## WHAT TO WORK ON
All of the data that follows should be retyped exactly as it appears.

---------- DATA

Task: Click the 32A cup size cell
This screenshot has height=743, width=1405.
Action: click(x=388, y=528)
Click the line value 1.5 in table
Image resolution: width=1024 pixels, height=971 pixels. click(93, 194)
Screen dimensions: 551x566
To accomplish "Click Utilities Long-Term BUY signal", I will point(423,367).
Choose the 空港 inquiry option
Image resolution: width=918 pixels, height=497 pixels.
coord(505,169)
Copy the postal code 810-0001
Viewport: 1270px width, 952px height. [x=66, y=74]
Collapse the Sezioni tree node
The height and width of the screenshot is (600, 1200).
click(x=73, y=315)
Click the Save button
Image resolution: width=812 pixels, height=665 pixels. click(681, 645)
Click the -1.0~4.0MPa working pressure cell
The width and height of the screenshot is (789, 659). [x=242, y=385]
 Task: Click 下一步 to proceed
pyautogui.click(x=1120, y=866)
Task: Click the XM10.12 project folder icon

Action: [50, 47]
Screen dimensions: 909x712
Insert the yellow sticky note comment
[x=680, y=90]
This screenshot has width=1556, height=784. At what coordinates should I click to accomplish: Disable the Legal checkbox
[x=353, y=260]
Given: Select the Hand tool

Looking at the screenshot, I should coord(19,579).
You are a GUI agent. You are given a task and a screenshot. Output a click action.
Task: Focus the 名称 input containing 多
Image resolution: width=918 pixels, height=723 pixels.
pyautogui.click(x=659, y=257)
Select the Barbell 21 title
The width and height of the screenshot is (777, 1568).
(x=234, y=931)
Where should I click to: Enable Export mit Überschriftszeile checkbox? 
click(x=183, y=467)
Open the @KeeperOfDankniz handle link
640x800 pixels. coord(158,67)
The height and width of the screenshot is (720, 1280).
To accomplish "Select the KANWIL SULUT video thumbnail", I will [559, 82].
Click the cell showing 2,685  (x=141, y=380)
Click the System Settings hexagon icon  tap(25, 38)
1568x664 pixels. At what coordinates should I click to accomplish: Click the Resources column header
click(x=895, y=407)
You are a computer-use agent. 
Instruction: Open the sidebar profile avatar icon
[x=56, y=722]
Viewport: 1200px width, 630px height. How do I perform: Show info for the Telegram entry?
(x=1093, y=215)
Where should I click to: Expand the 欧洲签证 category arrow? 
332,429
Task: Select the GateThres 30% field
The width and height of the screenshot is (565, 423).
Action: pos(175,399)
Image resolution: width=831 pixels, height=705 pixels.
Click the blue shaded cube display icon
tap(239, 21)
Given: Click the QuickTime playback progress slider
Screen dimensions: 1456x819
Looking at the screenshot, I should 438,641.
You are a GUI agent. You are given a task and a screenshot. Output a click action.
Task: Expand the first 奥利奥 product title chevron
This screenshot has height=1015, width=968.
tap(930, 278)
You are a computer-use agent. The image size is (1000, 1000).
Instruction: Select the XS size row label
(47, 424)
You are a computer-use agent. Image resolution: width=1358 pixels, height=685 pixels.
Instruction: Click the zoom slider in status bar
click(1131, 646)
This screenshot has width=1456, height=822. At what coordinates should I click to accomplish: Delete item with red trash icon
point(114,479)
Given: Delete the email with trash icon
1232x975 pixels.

--------------------

## RESPONSE AREA
Task: Click the 32A cup size cell
This screenshot has height=743, width=1405.
Action: click(x=388, y=528)
Click the line value 1.5 in table
Image resolution: width=1024 pixels, height=971 pixels. click(93, 194)
Screen dimensions: 551x566
To accomplish "Click Utilities Long-Term BUY signal", I will point(423,367).
Choose the 空港 inquiry option
Image resolution: width=918 pixels, height=497 pixels.
coord(505,169)
Copy the postal code 810-0001
Viewport: 1270px width, 952px height. [x=66, y=74]
Collapse the Sezioni tree node
The height and width of the screenshot is (600, 1200).
click(x=73, y=315)
Click the Save button
Image resolution: width=812 pixels, height=665 pixels. click(681, 645)
Click the -1.0~4.0MPa working pressure cell
The width and height of the screenshot is (789, 659). [x=242, y=385]
 Task: Click 下一步 to proceed
pyautogui.click(x=1120, y=866)
Task: Click the XM10.12 project folder icon

Action: [50, 47]
Screen dimensions: 909x712
Insert the yellow sticky note comment
[x=680, y=90]
This screenshot has width=1556, height=784. At what coordinates should I click to accomplish: Disable the Legal checkbox
[x=353, y=260]
Given: Select the Hand tool

Looking at the screenshot, I should coord(19,579).
You are a GUI agent. You are given a task and a screenshot. Output a click action.
Task: Focus the 名称 input containing 多
Image resolution: width=918 pixels, height=723 pixels.
pyautogui.click(x=659, y=257)
Select the Barbell 21 title
The width and height of the screenshot is (777, 1568).
(x=234, y=931)
Where should I click to: Enable Export mit Überschriftszeile checkbox? 
click(x=183, y=467)
Open the @KeeperOfDankniz handle link
640x800 pixels. coord(158,67)
The height and width of the screenshot is (720, 1280).
To accomplish "Select the KANWIL SULUT video thumbnail", I will [559, 82].
Click the cell showing 2,685  (x=141, y=380)
Click the System Settings hexagon icon  tap(25, 38)
1568x664 pixels. At what coordinates should I click to accomplish: Click the Resources column header
click(x=895, y=407)
You are a computer-use agent. 
Instruction: Open the sidebar profile avatar icon
[x=56, y=722]
Viewport: 1200px width, 630px height. How do I perform: Show info for the Telegram entry?
(x=1093, y=215)
Where should I click to: Expand the 欧洲签证 category arrow? 
332,429
Task: Select the GateThres 30% field
The width and height of the screenshot is (565, 423).
Action: pos(175,399)
Image resolution: width=831 pixels, height=705 pixels.
Click the blue shaded cube display icon
tap(239, 21)
Given: Click the QuickTime playback progress slider
Screen dimensions: 1456x819
Looking at the screenshot, I should 438,641.
You are a GUI agent. You are given a task and a screenshot. Output a click action.
Task: Expand the first 奥利奥 product title chevron
This screenshot has height=1015, width=968.
tap(930, 278)
You are a computer-use agent. The image size is (1000, 1000).
Instruction: Select the XS size row label
(47, 424)
You are a computer-use agent. Image resolution: width=1358 pixels, height=685 pixels.
Instruction: Click the zoom slider in status bar
click(1131, 646)
This screenshot has width=1456, height=822. At what coordinates should I click to accomplish: Delete item with red trash icon
point(114,479)
Given: Delete the email with trash icon
1232x975 pixels.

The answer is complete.